• [Written exercise A]: Copy out the rows below from the start of the rows up to and including the line with "point(1102,194)", leaving out the pictures.

• [Reading passage]:
BEGIN

They say a week is a long time in politics, but not in Spain it’s not; not where 78 days after the general elections there’s still no government and no sign of one, either.
Which, on reflection, may not be such a bad thing. It can be a long time in Spanish football, though. This, after all, is the world where Joaquín Caparrós – the man one sports paper has just declared the standout candidate for the Spain job, two days after it was revealed that he once motivated his players with a pre-match porn video – says you can go “from whore to nun in five minutes”. Or, if you’re Rafa Benítez, from “solution” to sacked. Where Cristiano Ronaldo can go from whistled to worshipped in 82 seconds.
A lot can happen in a week, and a lot can change too. Especially if it’s like last week, one of only three all season with a full round of midweek fixtures wedged in between two weekends. Just ask David García. “It was all dark, all black,” the captain of Unión Deportiva Las Palmas admitted on Saturday night on Vila-Real. He can say that again. “It was all dark, all black,” David García says. “We were very pessimistic,” agreed team-mate Ángel López. And another player privately went further, describing the team as “dead”. And now? “Now,” García added, “we’ve taken a step forward.” Now, they’re alive. They’d hit rock bottom, one Canarian daily claimed, but now they’re “a team to make us dream”.
David García is 34 and has spent his entire career at Las Palmas, but he had never played in the first division before. López had, once: for a single season back in 2002. On Saturday night, García scored his first goal in primera, while López, injured in the final training session before the season began, came running on for six minutes: his first minutes with Las Palmas in the top flight for 13 years. The fear was that they would be among his last. Instead, García’s goal secured what even their manager described as “an unexpected victory”. A vital one, too.

END

• [Written exercise B]: In the article on Spanish football, why is last week said to have been one in which a lot could happen?

• [Rows]:
BEGIN

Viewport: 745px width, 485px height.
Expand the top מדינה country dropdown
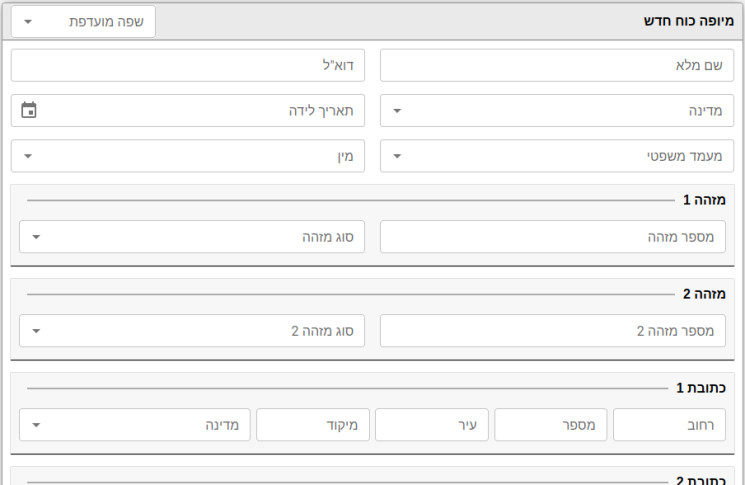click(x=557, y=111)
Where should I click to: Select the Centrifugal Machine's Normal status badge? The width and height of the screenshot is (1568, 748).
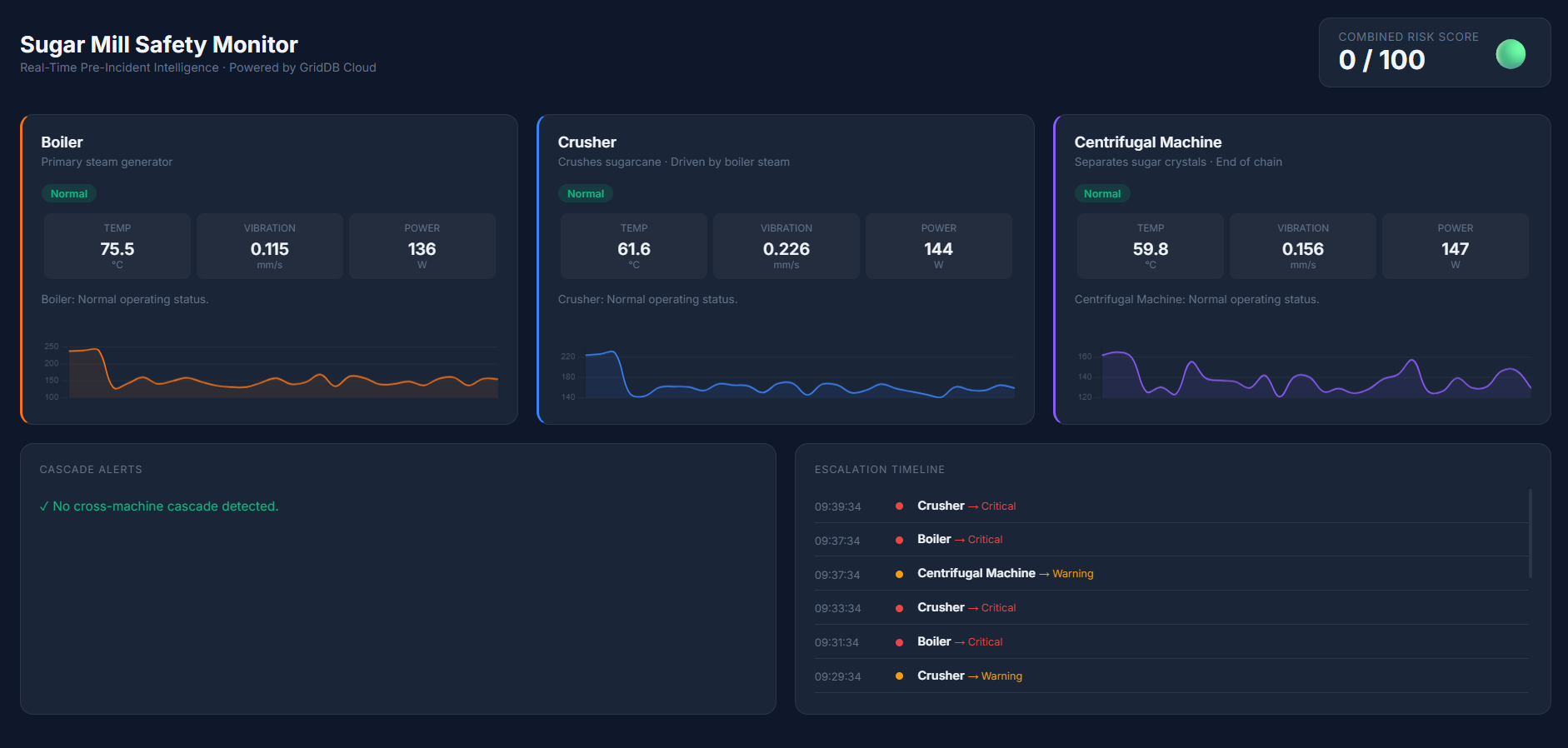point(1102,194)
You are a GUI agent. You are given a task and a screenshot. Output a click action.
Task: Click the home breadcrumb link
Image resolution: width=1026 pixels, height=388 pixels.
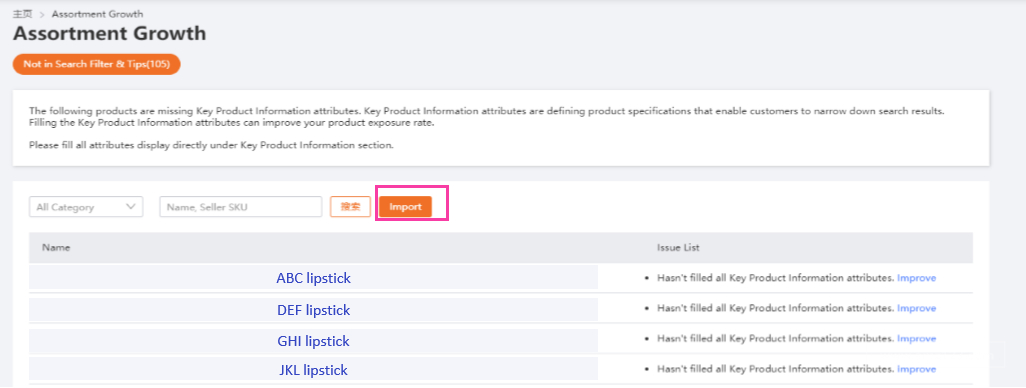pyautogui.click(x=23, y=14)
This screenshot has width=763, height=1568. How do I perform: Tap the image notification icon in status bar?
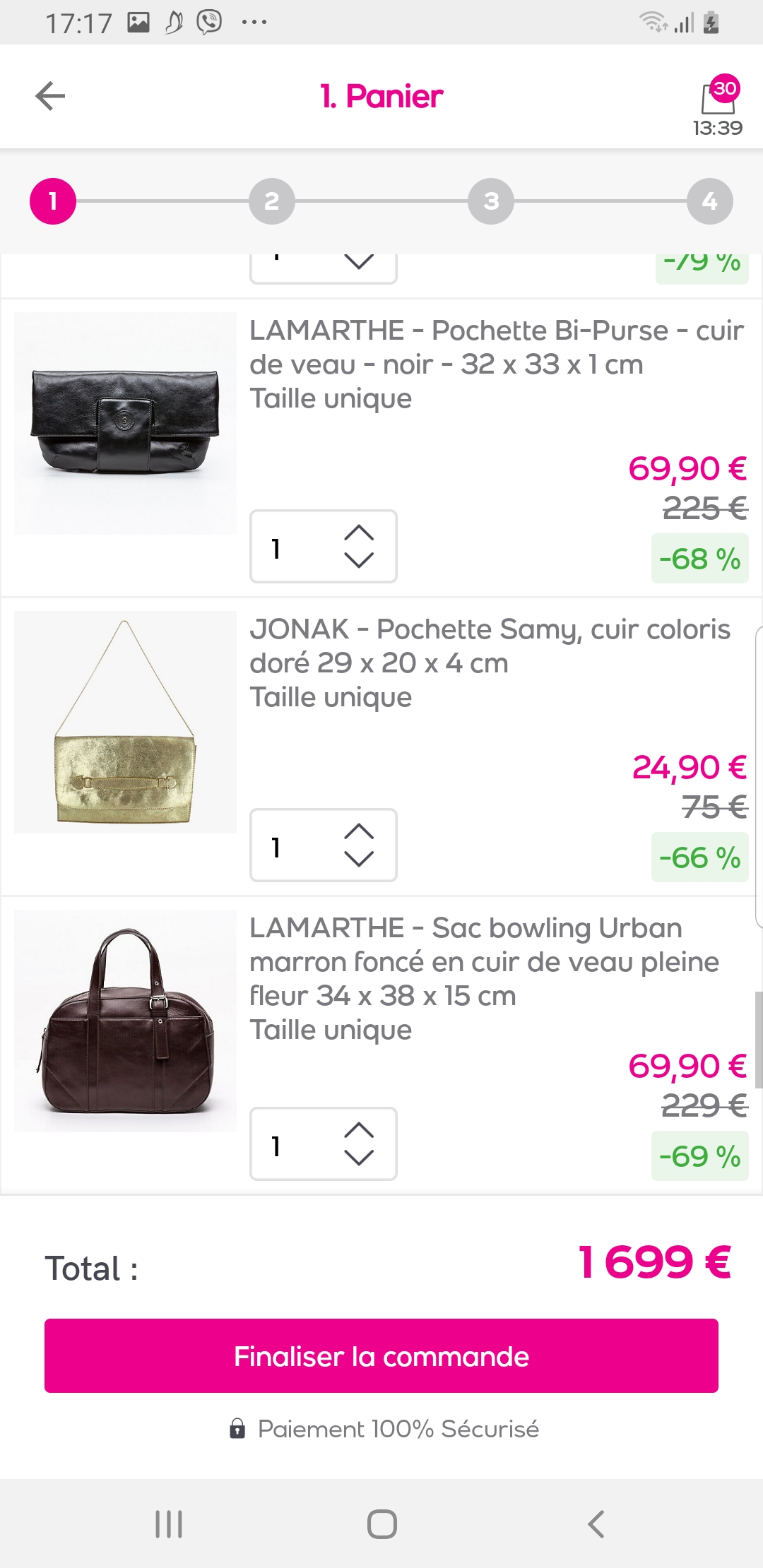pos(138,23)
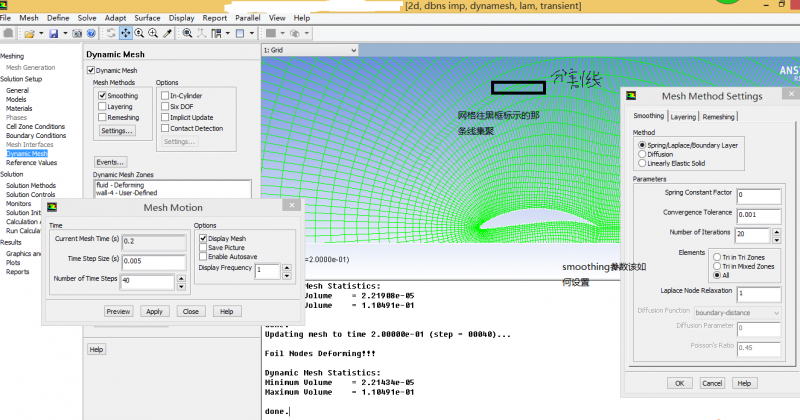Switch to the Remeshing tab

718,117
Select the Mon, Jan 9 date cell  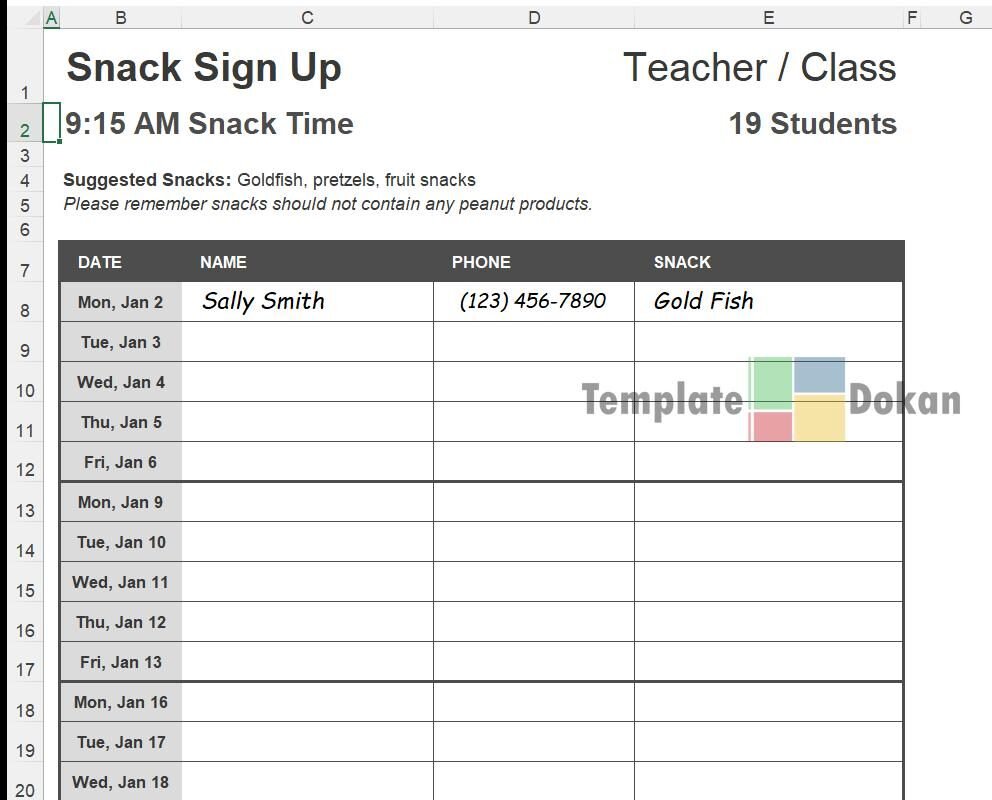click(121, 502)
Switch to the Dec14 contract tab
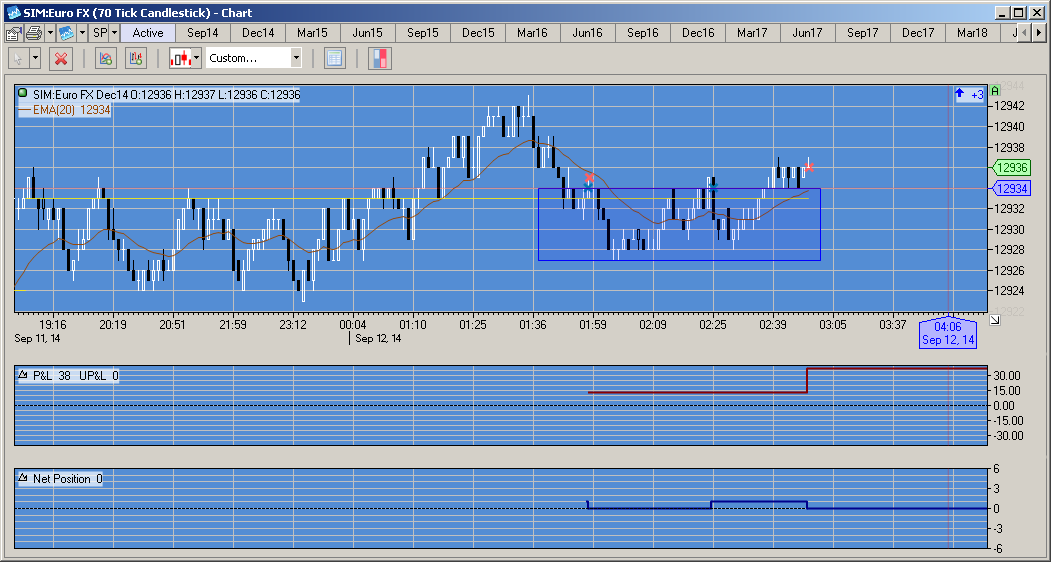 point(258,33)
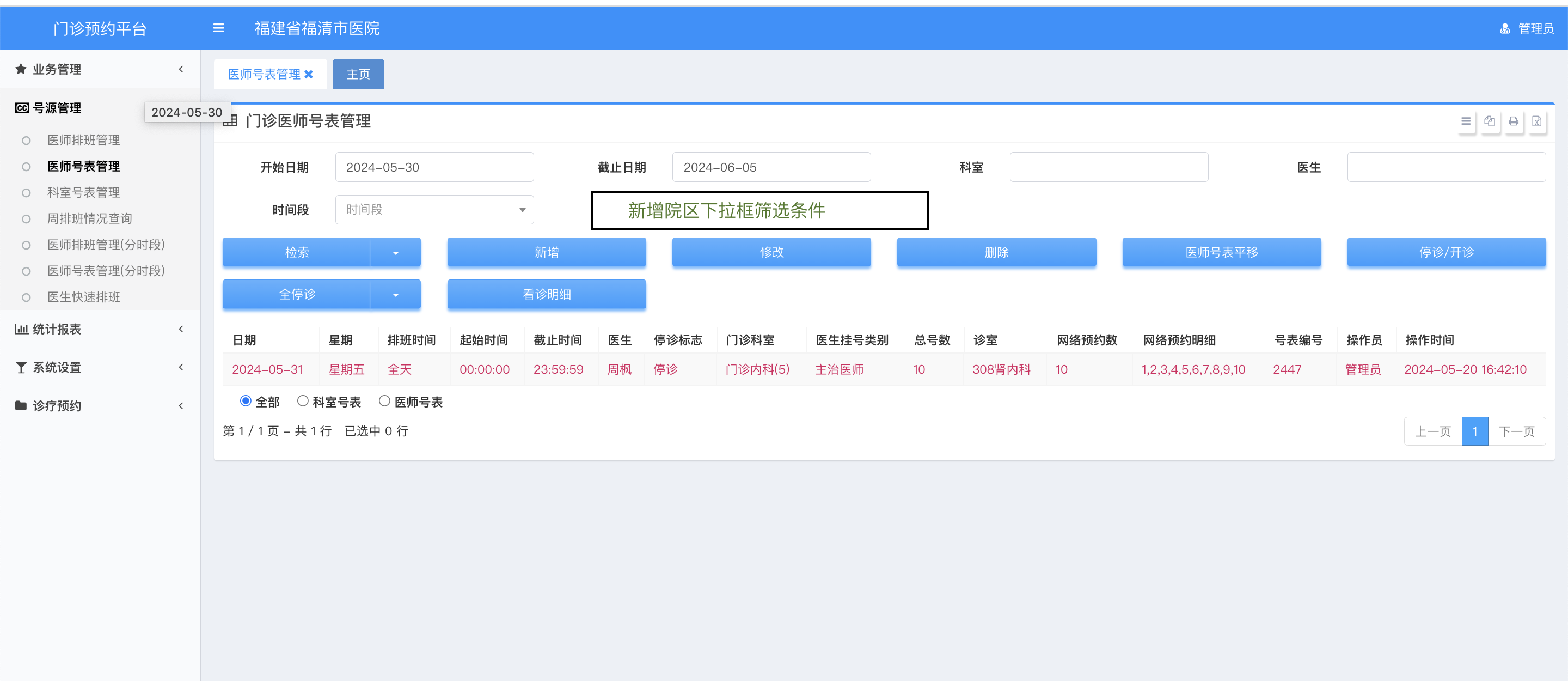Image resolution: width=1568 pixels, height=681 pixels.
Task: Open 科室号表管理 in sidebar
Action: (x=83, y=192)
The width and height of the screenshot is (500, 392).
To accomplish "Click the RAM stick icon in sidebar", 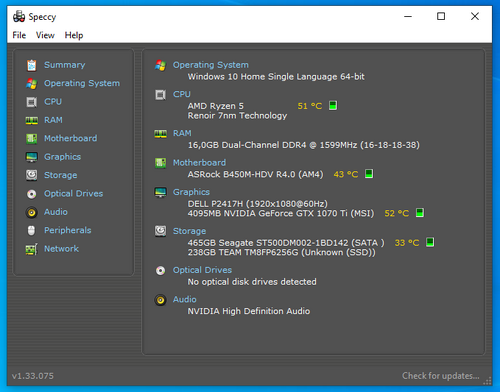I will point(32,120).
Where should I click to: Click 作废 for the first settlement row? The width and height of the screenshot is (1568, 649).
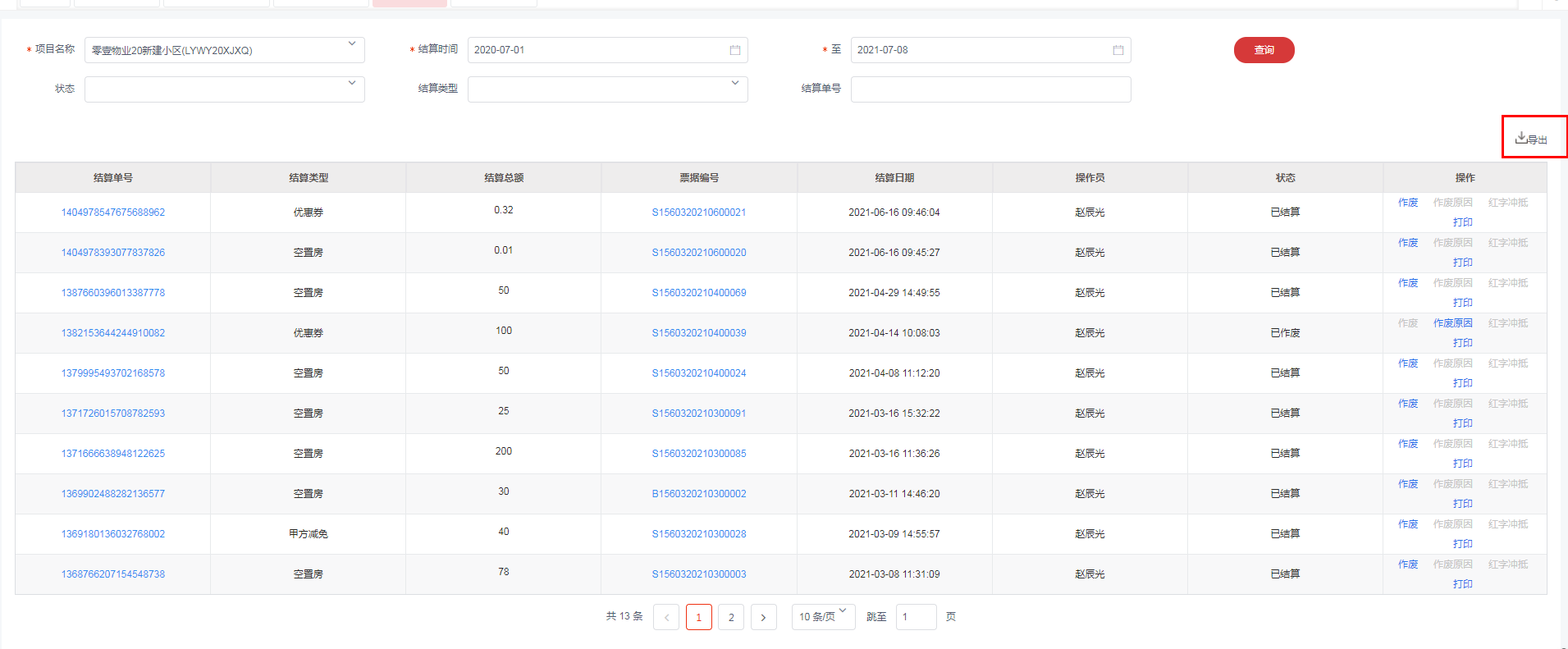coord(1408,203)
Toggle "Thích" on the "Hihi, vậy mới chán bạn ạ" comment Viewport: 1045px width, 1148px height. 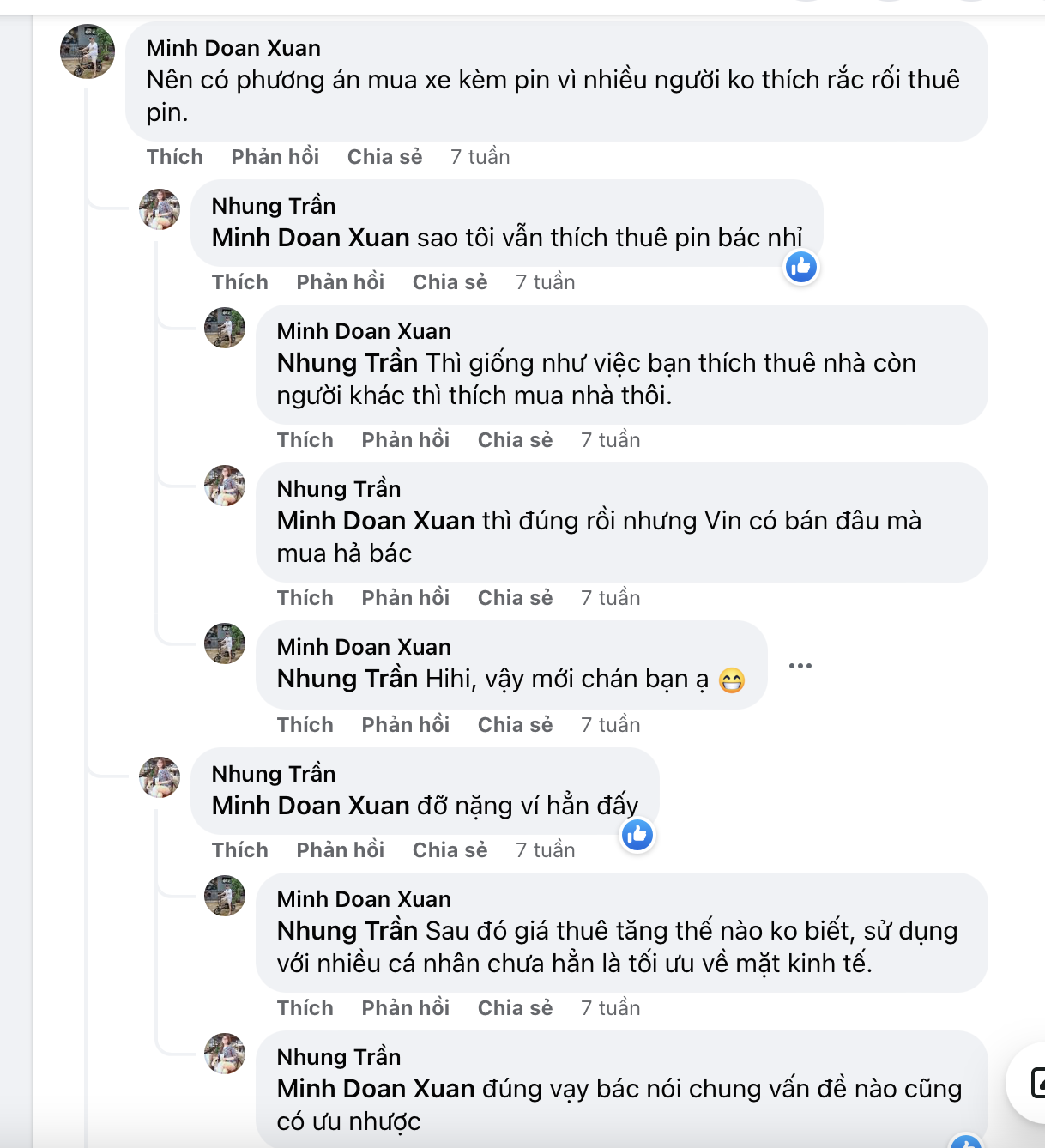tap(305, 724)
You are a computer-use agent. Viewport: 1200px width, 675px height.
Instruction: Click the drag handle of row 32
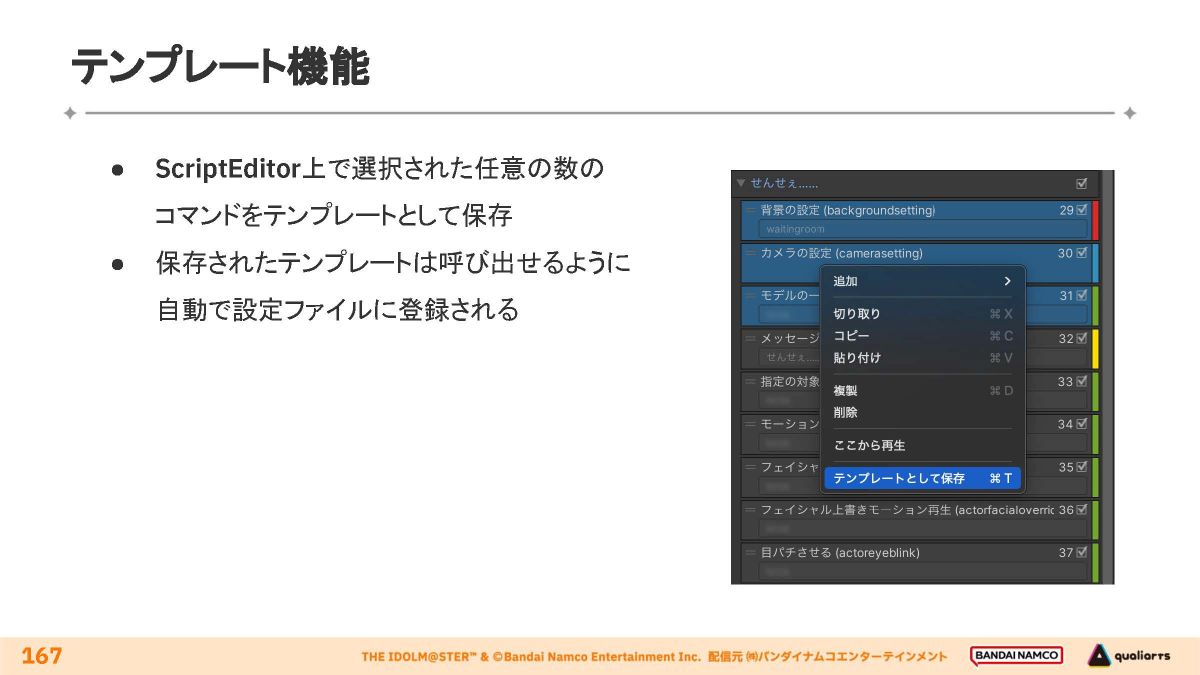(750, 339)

END

• [Complete answer A]:
Viewport: 745px width, 485px height.
Expand the top מדינה country dropdown
click(x=557, y=111)
Where should I click to: Select the Centrifugal Machine's Normal status badge? The width and height of the screenshot is (1568, 748).
point(1102,194)

• [Complete answer B]: It was one of only three weeks all season with a full round of midweek fixtures wedged in between two weekends.